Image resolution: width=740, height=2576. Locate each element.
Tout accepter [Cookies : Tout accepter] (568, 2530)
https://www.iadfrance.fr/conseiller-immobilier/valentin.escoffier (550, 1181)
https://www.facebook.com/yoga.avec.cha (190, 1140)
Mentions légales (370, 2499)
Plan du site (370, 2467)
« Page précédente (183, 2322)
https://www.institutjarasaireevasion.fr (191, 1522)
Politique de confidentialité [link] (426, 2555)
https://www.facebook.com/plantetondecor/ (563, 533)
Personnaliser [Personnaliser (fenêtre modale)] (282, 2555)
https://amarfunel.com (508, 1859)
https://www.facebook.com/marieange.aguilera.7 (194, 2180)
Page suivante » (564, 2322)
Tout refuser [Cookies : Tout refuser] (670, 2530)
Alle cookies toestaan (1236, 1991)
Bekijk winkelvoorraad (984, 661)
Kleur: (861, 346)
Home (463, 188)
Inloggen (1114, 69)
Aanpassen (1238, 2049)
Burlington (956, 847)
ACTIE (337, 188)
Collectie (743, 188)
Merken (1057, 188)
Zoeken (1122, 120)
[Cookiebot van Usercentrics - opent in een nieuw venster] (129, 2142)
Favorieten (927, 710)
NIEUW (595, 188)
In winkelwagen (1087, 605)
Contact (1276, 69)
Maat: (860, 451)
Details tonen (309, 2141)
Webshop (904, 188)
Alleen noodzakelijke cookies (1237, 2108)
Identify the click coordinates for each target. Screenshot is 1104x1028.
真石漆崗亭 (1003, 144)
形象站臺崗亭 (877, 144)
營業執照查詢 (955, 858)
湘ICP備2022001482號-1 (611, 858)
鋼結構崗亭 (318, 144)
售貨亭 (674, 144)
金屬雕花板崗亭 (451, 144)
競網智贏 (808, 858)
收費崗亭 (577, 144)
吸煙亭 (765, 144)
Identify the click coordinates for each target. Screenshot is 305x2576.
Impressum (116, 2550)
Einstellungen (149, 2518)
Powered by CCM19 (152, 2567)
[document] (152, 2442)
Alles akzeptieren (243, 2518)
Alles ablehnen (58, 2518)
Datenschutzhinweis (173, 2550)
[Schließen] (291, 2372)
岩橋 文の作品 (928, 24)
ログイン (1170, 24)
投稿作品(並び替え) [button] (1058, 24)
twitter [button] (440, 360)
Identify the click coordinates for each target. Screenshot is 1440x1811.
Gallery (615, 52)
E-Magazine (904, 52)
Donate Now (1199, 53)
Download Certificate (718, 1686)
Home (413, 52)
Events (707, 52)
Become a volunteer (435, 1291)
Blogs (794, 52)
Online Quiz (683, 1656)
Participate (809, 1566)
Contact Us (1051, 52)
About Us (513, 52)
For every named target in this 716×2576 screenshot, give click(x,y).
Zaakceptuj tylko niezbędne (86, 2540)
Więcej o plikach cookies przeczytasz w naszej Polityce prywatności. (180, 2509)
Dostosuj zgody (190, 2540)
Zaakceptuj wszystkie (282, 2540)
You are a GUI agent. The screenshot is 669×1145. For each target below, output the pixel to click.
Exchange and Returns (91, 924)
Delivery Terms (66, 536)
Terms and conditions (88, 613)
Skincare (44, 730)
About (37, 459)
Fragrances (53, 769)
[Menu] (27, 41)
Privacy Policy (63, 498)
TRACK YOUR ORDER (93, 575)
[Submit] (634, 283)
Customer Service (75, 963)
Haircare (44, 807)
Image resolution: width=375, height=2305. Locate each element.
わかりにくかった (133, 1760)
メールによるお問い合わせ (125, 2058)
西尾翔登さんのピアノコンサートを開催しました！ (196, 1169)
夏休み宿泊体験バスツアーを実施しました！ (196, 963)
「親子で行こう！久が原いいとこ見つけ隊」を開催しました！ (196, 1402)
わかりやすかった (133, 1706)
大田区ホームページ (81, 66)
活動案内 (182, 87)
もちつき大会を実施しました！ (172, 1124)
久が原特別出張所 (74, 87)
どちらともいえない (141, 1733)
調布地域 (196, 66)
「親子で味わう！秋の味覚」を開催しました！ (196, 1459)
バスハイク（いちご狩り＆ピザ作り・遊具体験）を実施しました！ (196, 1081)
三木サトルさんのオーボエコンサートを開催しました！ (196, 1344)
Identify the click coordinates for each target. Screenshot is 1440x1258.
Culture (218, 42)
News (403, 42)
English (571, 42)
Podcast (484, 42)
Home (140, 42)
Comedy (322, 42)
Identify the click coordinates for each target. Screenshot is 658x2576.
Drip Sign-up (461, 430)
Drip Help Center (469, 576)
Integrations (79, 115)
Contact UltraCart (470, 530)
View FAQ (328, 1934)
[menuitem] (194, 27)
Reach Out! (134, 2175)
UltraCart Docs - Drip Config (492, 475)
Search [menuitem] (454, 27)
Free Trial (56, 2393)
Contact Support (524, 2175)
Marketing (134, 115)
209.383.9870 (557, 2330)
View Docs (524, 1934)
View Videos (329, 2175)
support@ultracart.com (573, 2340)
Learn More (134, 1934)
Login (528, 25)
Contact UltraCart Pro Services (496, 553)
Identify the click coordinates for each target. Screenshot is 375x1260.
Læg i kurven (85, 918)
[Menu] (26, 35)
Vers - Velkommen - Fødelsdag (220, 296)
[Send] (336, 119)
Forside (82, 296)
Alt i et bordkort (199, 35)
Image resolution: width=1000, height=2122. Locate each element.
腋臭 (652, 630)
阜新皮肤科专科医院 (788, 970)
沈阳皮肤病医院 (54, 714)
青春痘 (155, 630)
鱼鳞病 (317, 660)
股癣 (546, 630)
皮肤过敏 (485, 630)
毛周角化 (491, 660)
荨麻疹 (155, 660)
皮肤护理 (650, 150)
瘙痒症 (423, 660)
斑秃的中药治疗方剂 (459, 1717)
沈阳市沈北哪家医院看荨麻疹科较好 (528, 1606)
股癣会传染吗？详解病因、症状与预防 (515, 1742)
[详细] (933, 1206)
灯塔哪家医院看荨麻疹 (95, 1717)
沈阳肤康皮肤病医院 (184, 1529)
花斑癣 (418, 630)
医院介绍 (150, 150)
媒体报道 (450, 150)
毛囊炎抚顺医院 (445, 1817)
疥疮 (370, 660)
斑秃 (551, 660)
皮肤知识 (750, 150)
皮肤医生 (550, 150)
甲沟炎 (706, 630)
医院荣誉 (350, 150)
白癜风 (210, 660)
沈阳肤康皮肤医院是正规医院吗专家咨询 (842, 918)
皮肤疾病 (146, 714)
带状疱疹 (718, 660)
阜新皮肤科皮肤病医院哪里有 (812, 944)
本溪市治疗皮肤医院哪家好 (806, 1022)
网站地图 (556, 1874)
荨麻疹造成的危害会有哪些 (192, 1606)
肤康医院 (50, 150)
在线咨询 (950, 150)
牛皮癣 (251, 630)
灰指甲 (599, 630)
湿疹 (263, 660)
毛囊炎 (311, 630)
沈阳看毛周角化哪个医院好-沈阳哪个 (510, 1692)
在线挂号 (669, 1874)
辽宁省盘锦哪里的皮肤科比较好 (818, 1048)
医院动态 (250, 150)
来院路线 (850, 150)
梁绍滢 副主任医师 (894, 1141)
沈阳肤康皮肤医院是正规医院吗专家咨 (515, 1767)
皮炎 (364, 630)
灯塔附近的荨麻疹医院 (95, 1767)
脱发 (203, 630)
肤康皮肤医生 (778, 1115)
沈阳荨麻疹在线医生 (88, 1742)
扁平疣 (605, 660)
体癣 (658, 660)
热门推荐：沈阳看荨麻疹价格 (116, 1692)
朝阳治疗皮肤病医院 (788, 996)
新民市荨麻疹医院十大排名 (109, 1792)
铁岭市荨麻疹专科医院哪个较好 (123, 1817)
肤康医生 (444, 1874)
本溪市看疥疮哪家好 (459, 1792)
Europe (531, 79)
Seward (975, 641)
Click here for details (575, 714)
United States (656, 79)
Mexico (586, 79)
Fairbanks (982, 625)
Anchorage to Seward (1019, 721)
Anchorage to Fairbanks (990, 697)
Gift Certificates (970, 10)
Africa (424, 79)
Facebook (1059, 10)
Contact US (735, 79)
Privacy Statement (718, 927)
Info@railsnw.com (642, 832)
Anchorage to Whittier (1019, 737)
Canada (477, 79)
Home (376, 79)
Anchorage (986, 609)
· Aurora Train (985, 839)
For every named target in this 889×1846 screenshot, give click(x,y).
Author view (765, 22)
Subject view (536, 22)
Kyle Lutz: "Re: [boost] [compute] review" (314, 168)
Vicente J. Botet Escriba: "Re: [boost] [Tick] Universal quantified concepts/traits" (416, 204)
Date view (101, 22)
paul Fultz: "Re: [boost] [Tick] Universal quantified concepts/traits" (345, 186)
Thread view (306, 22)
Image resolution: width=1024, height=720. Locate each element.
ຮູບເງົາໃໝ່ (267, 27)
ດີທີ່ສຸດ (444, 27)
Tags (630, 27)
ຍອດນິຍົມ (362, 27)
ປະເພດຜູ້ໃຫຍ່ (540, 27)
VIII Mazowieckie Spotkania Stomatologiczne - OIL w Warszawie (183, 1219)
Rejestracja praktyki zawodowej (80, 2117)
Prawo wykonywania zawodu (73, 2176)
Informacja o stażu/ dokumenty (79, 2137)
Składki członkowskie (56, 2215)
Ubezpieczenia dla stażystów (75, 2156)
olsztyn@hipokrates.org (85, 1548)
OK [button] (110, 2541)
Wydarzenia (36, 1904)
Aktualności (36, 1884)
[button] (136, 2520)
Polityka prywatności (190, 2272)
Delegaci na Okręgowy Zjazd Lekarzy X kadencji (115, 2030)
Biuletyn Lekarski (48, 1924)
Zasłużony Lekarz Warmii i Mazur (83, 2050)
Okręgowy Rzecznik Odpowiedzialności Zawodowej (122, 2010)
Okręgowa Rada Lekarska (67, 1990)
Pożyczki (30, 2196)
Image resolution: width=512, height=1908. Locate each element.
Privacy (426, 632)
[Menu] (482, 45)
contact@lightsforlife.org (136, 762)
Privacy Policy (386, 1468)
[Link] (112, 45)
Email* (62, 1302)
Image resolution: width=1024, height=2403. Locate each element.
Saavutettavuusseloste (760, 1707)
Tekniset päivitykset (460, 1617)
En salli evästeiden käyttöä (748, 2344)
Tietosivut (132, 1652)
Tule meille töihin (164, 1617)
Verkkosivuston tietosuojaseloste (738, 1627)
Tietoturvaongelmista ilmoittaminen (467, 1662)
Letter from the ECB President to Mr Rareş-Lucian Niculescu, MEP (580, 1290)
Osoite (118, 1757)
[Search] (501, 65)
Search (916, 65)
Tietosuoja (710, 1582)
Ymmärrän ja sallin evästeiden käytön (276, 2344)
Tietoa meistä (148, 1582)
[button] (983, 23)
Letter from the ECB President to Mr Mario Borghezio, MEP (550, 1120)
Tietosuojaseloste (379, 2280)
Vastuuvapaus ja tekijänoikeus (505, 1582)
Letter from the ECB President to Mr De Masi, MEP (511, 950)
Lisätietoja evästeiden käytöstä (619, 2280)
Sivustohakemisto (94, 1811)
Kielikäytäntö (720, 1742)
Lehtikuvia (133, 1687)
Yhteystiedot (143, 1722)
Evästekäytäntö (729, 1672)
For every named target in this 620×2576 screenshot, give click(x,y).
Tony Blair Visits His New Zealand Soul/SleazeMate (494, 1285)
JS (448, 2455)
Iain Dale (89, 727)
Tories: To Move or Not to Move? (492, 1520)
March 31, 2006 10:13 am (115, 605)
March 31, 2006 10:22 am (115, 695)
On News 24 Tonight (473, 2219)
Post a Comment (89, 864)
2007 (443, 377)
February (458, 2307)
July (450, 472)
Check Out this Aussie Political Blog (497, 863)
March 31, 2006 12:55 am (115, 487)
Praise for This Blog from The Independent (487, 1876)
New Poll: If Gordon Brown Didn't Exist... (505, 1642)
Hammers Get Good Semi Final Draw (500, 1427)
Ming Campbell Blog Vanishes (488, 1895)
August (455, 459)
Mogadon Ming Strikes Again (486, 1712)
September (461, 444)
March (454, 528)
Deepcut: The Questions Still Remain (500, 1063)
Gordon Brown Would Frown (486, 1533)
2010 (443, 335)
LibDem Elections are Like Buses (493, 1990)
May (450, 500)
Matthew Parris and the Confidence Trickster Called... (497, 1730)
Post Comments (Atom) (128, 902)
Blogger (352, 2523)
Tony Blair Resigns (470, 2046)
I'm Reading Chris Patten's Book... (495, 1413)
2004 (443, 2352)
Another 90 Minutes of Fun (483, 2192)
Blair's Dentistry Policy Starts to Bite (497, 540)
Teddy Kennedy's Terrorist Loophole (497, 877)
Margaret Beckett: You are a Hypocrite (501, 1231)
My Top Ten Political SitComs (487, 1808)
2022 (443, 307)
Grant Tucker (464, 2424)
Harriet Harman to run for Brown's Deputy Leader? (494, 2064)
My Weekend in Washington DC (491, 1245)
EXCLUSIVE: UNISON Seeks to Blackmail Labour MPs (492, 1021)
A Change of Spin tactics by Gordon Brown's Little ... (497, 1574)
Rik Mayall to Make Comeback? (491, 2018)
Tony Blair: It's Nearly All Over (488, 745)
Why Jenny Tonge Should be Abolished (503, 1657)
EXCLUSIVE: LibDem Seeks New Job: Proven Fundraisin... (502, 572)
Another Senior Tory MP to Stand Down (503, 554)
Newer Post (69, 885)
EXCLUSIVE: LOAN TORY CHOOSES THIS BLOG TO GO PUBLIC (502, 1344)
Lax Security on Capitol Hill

-*-*-

Goal: Rescale everything above, from the row containing "收費崗亭 (577, 144)" down to the row containing "[Schließen] (291, 2372)", both ends included. Reproduce each of these rows in full, requests too, with every coordinate in the answers multiplied by 0.65 and rounded to a whole number (halves up), and leave the numbers in the requests unchanged.

Worked solution:
收費崗亭 (375, 94)
吸煙亭 (497, 94)
Identify the click coordinates for each target. Screenshot is 305x2576.
Impressum (75, 1658)
Einstellungen (97, 1637)
Powered by CCM19 (99, 1669)
[document] (99, 1587)
Alles akzeptieren (158, 1637)
Alles ablehnen (38, 1637)
Datenschutzhinweis (112, 1658)
[Schließen] (189, 1542)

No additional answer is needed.